> _What the task asks_: Revise the part of the data that opens with the line containing "This screenshot has width=900, height=675." and closes with the line containing "x-tick-label: 0.010 is", replacing "location" with "position" and keeping everything else the same.

> _Extracted data_:
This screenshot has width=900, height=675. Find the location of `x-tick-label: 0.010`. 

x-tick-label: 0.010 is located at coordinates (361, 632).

==

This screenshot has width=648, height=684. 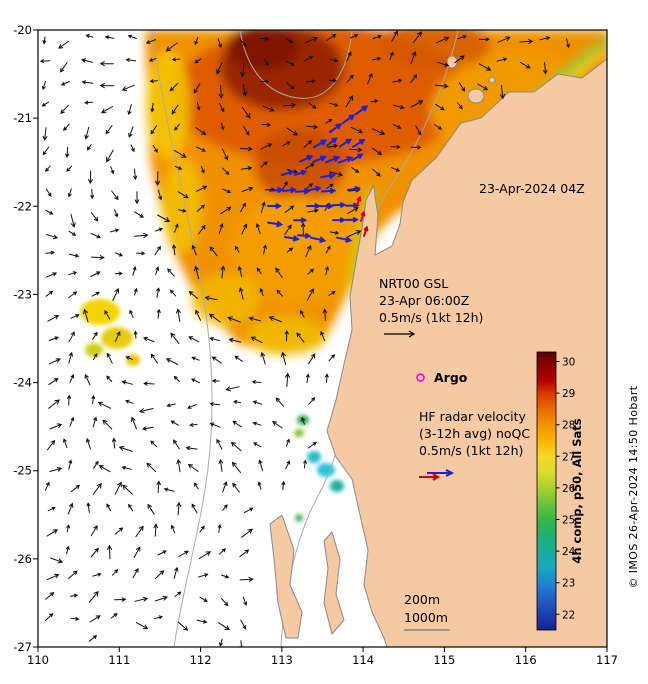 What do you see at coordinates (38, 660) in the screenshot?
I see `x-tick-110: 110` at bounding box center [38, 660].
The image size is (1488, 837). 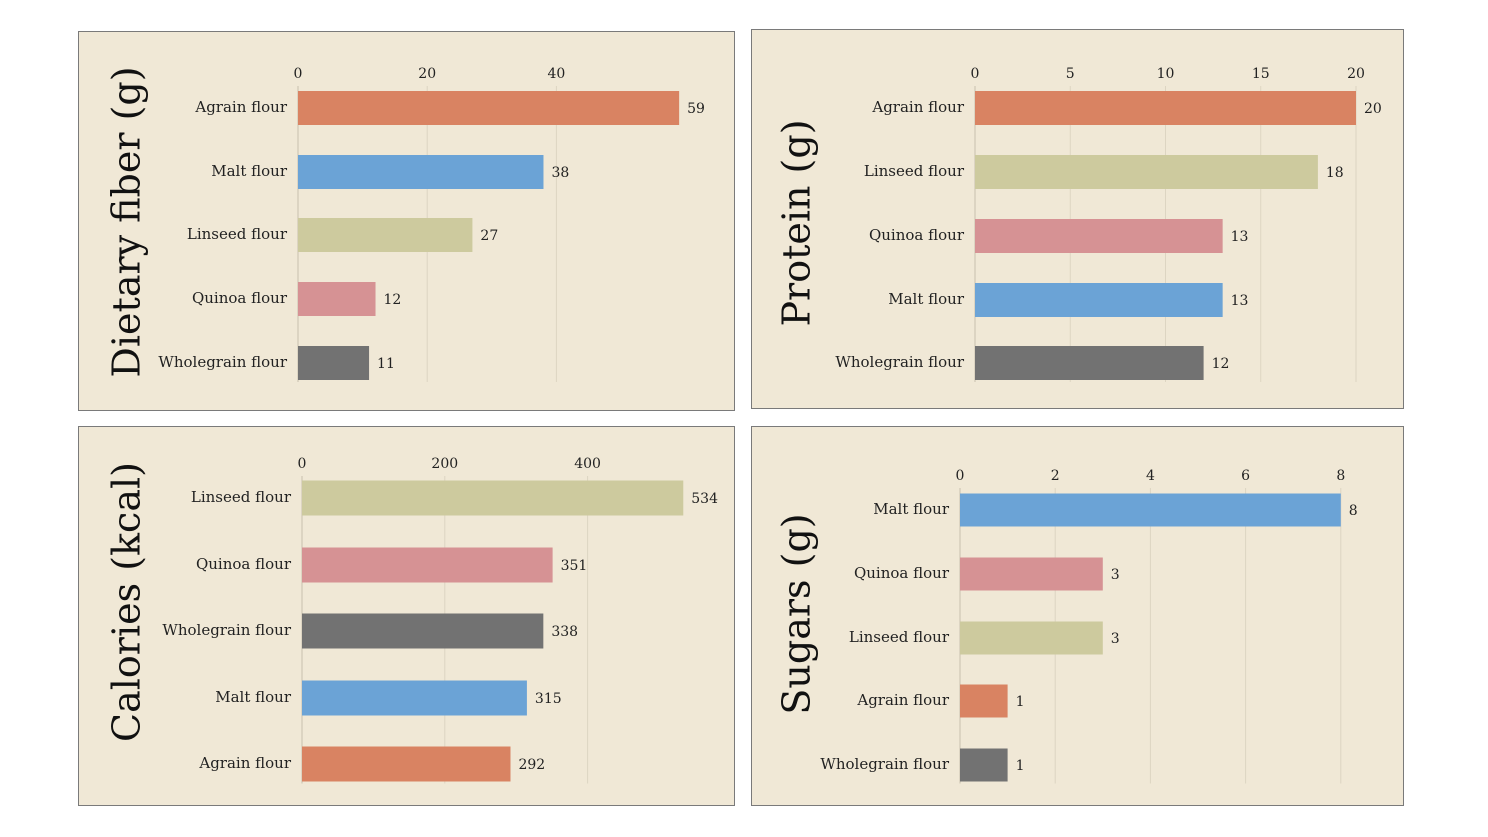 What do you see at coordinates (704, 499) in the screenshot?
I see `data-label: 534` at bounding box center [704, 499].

> _Reply_:
This screenshot has width=900, height=675. Find the position of `x-tick-label: 0.010`. 

x-tick-label: 0.010 is located at coordinates (361, 632).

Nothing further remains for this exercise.